Don’t believe this lie. It is not the gospel. It comes from Satan himself, whose mission is to swindle the hope and peace that grace brings. Though the devil cannot destroy those who have been redeemed, by adulterating the unmerited favor of God, he succeeds in entangling the believer in the quagmires of distortion and distraction. In the muddied waters of confusing law and gospel. In the futility of balancing grace. The truth is, there is no such thing as “balancing” grace. Because countering grace with anything is adding to something that is already pure.
As soon as we attempt to mix the gospel with something else, we lose the gospel entirely.
As soon as the good news is co-mingled with anything else, it is forfeited.
Perhaps it’s time for a fresh discovery of “two-hundred proof grace” and watch it do its uncanny, unexpected, redeeming, resurrecting, life-changing work.

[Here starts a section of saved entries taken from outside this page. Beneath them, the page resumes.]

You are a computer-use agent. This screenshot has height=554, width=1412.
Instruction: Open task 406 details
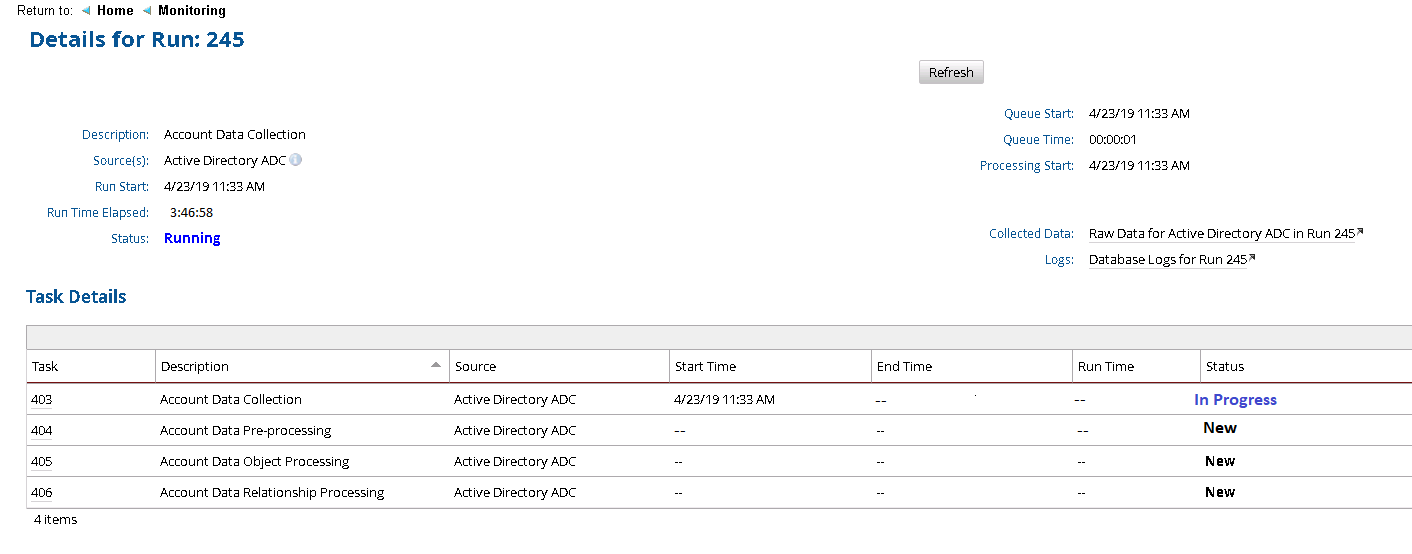point(41,493)
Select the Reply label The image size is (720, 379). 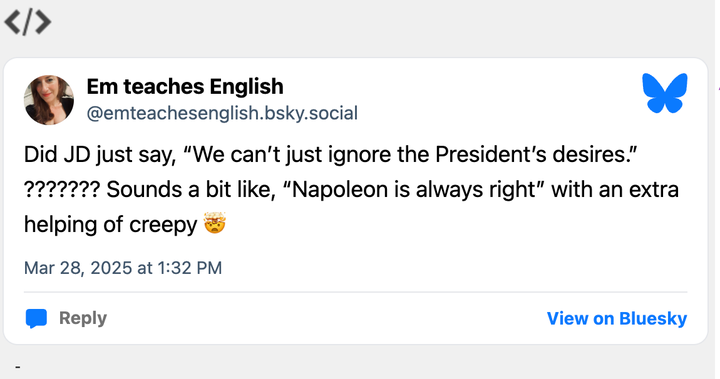click(x=83, y=318)
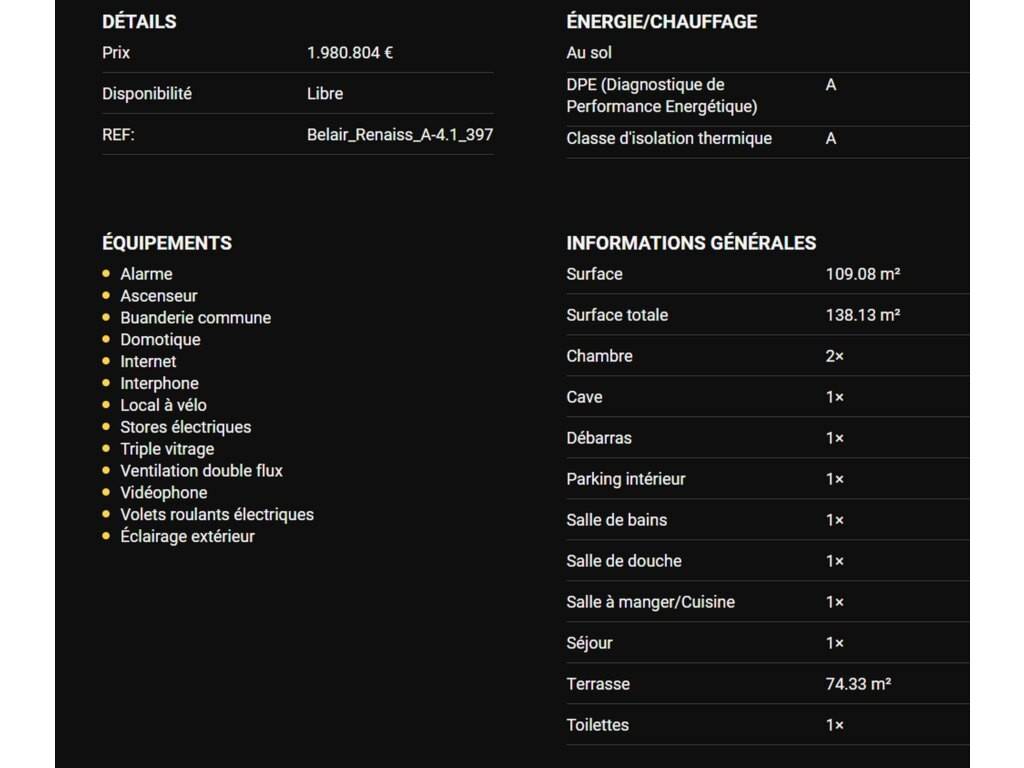Click the Parking intérieur row label
Viewport: 1024px width, 768px height.
tap(626, 479)
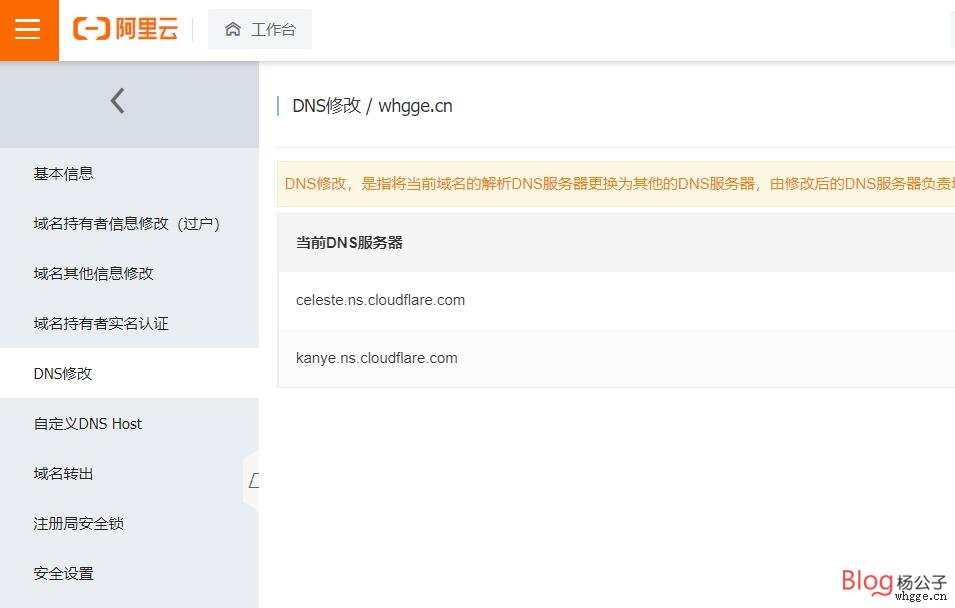Viewport: 955px width, 608px height.
Task: Open the 自定义DNS Host page
Action: pos(88,424)
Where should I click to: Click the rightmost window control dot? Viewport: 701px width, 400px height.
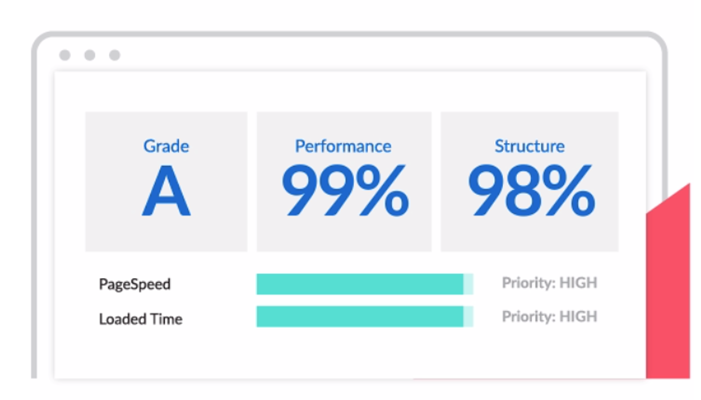(114, 55)
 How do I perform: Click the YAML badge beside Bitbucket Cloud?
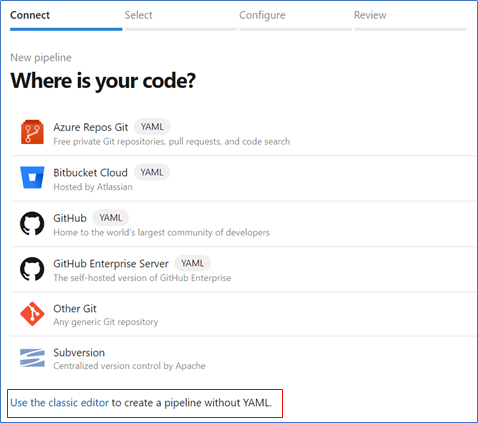(152, 172)
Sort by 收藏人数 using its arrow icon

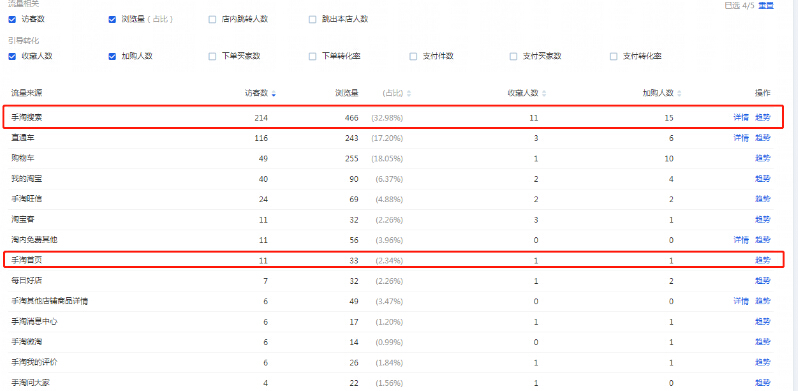[544, 94]
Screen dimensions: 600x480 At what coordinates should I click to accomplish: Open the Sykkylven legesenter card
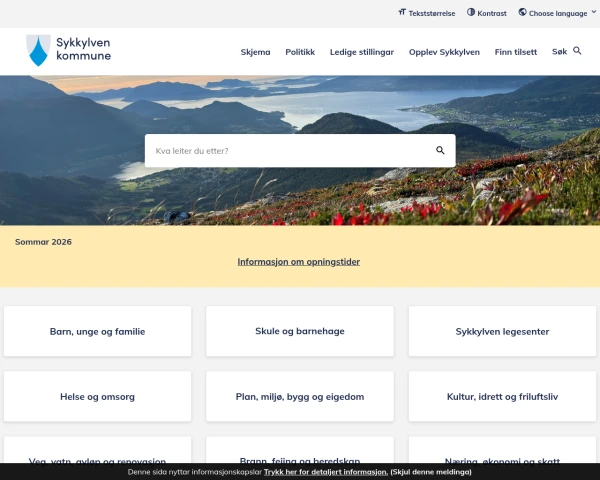502,331
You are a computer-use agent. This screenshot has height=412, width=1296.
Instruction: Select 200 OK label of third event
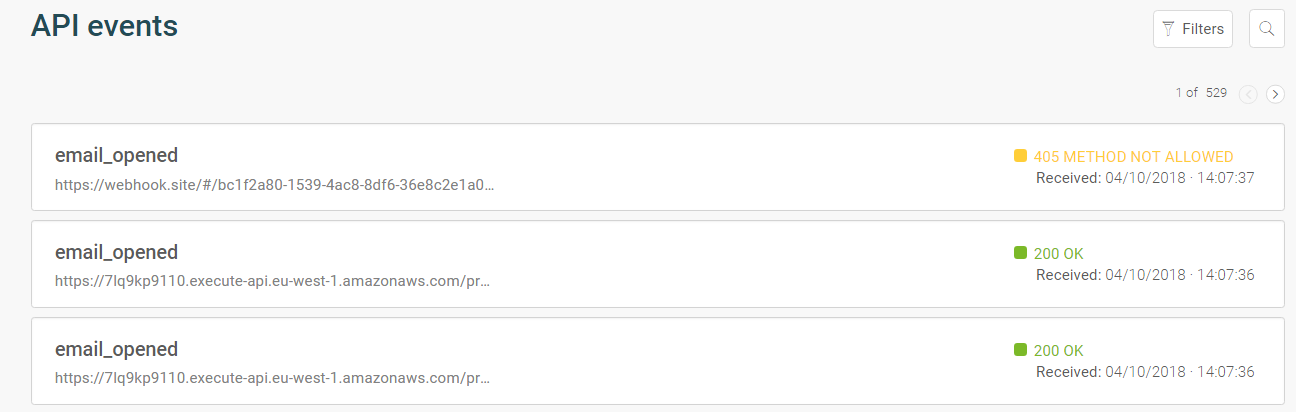[1058, 351]
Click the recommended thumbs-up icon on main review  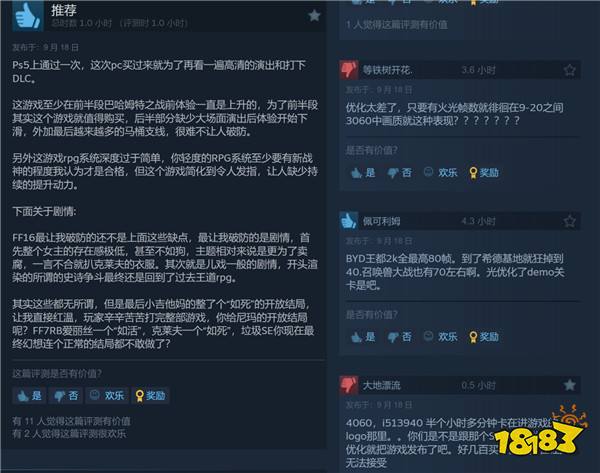coord(28,16)
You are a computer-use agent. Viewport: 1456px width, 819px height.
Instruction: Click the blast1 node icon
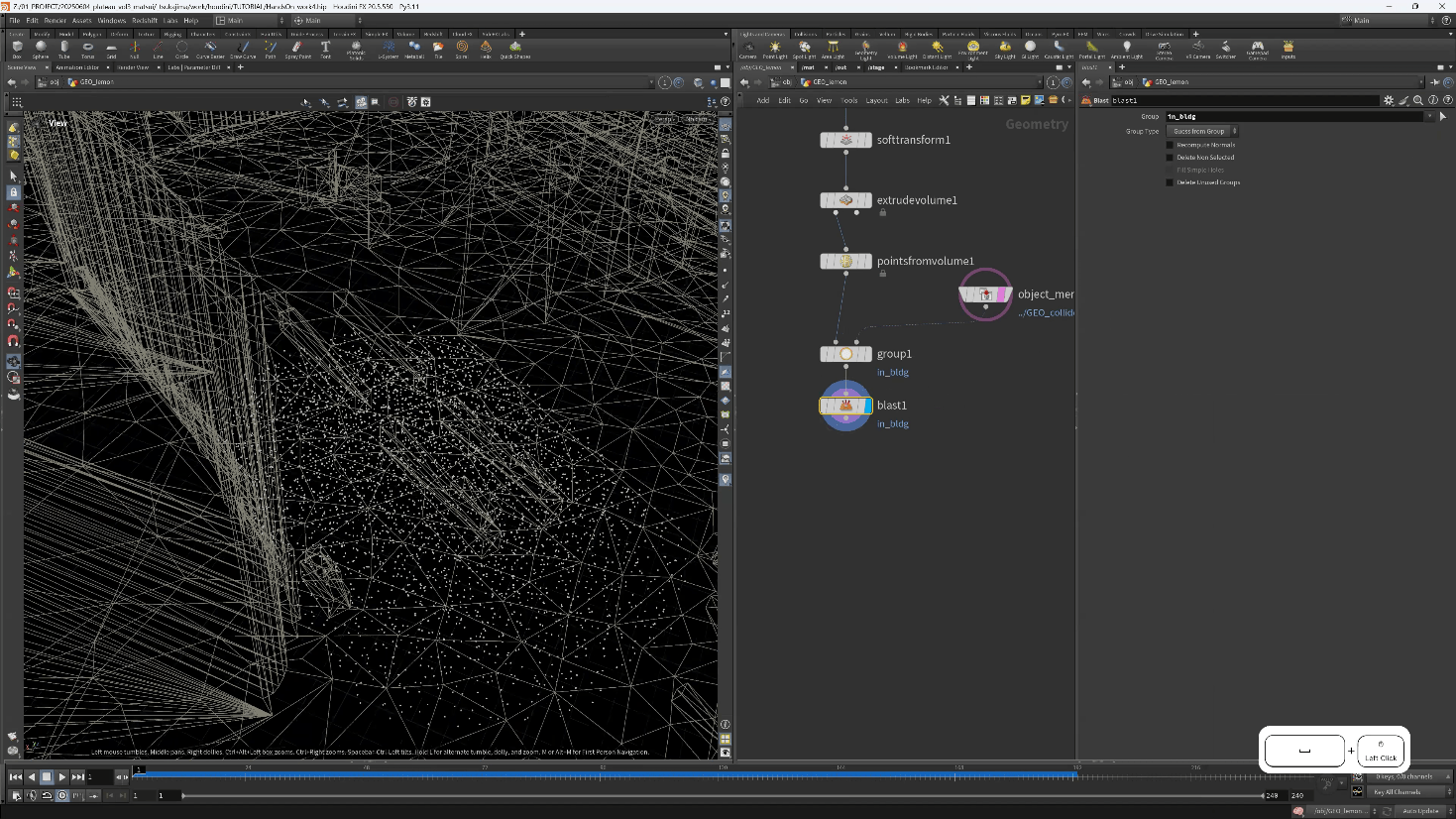tap(845, 406)
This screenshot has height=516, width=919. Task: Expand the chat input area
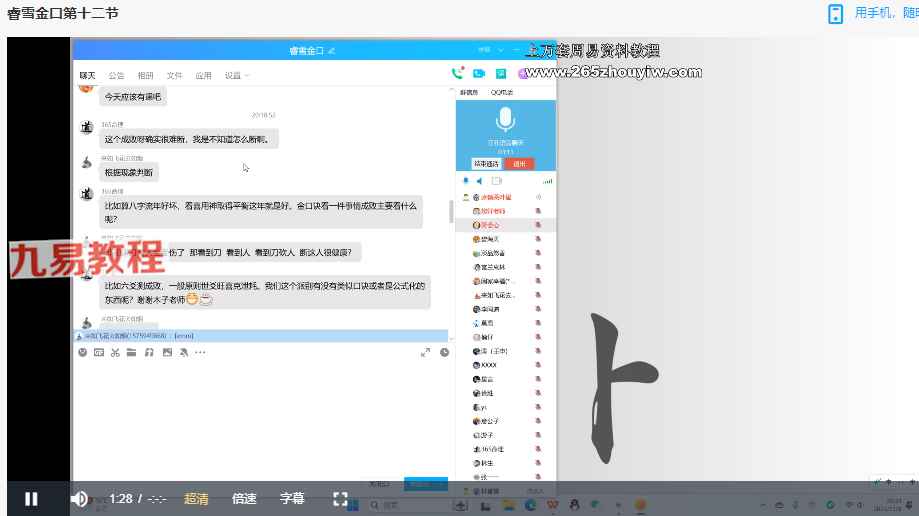[x=426, y=352]
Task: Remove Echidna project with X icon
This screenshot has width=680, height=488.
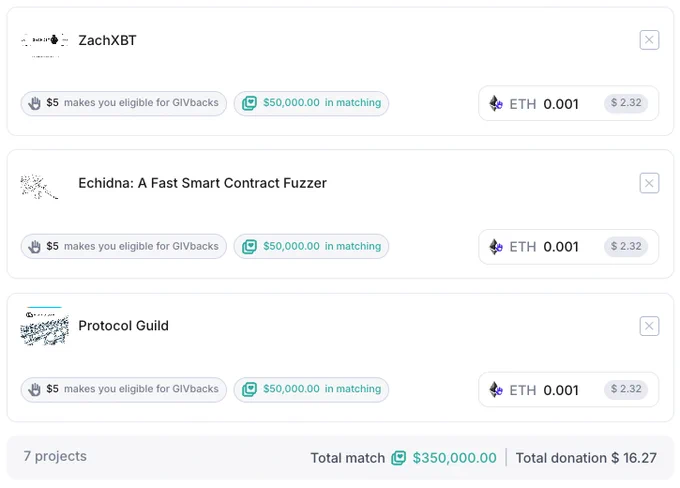Action: 649,183
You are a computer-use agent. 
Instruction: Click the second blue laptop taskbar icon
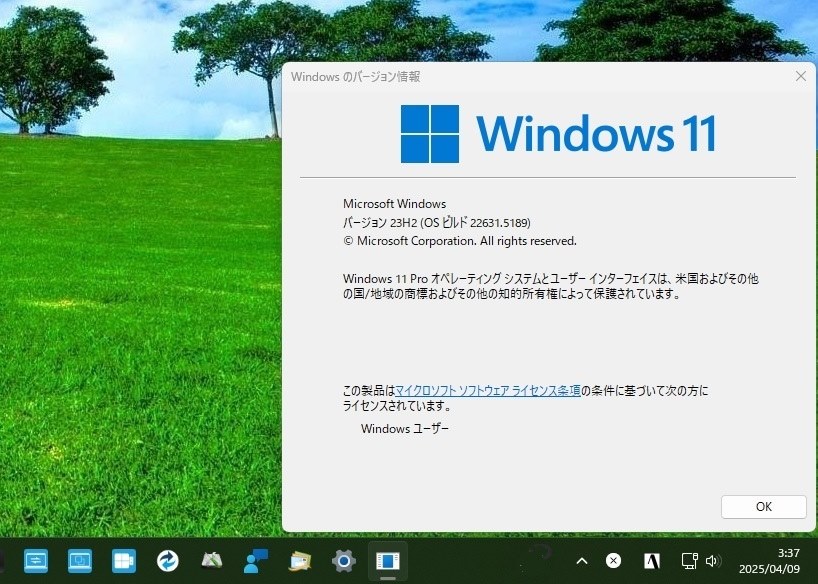click(79, 560)
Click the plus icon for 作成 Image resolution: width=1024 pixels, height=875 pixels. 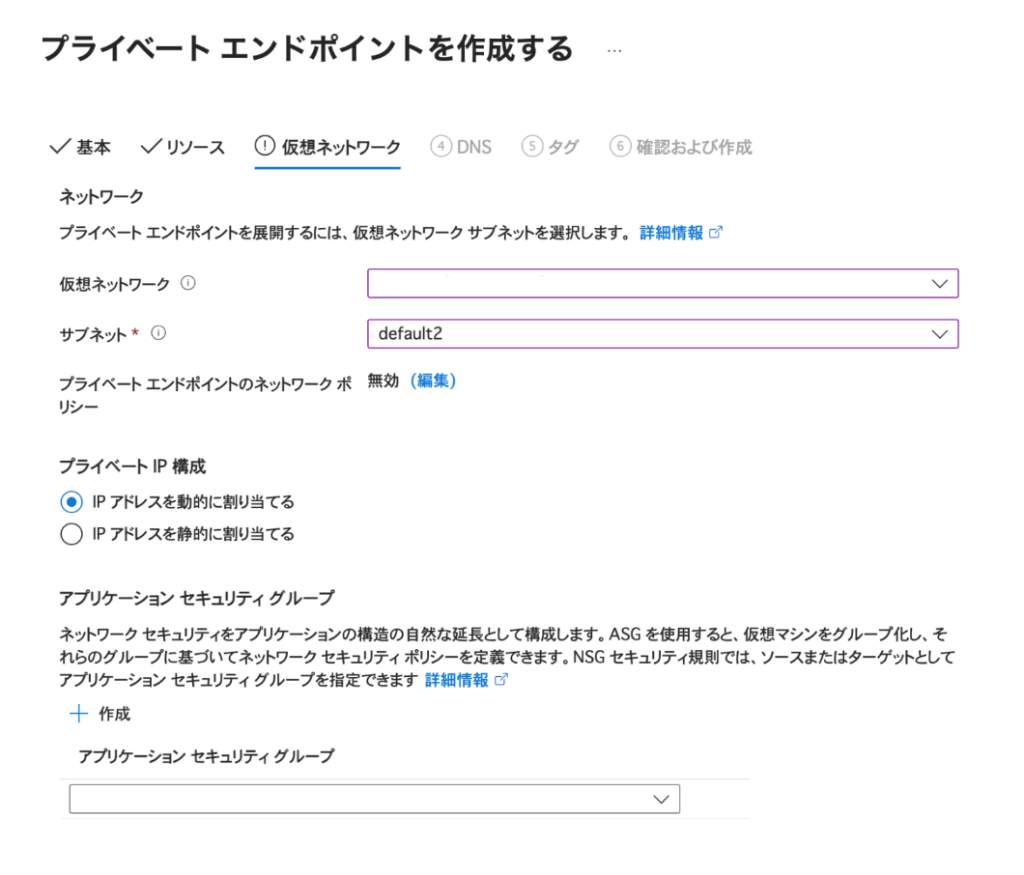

The Reformation was a time when men went blind, staggering drunk because they had discovered, in the dusty basement of late medievalism, a whole cellarful of fifteen-hundred-year-old, two-hundred proof grace — of bottle after bottle of pure distillate of Scripture, one sip of which would convince anyone that God saves us single-handed. The Word of the Gospel — after all those centuries of trying to lift yourself into heaven by worrying about the perfection of your bootstraps — suddenly turned out to be a flat announcement that the saved were home free before they started . . . Grace was to be drunk neat: no water, no ice, and certainly no ginger ale; neither goodness nor badness, not the flowers that bloom in the spring of super-spirituality could be allowed to enter into the case. (109–10)
This grace imposes no conditions. It is bestowed unilaterally, with no reciprocal caveats or regulatory stipulations. This grace scandalizes all our perceived sanctimony and offends our innate notions of fairness and righteousness. It is the Spirit’s rescuing, redeeming, and resurrecting power that breathes new life into dead men’s bones. It is the only force in the universe that is capable of inspiring spontaneous acts of love, sacrifice, deference, and kindness. It is the crux of Christian living. This grace takes all our rules as to how religion works and flips them on their head. It gives to the undeserving the immeasurable offer of the King’s righteousness.
Works cited:
Oswald Bayer, Martin Luther’s Theology: A Contemporary Interpretation (Grand Rapids, MI: Eerdmans, 2008).
Robert Capon, Between Noon and Three: Romance, Law, and the Outrage of Grace (Grand Rapids, MI: Eerdmans, 1997).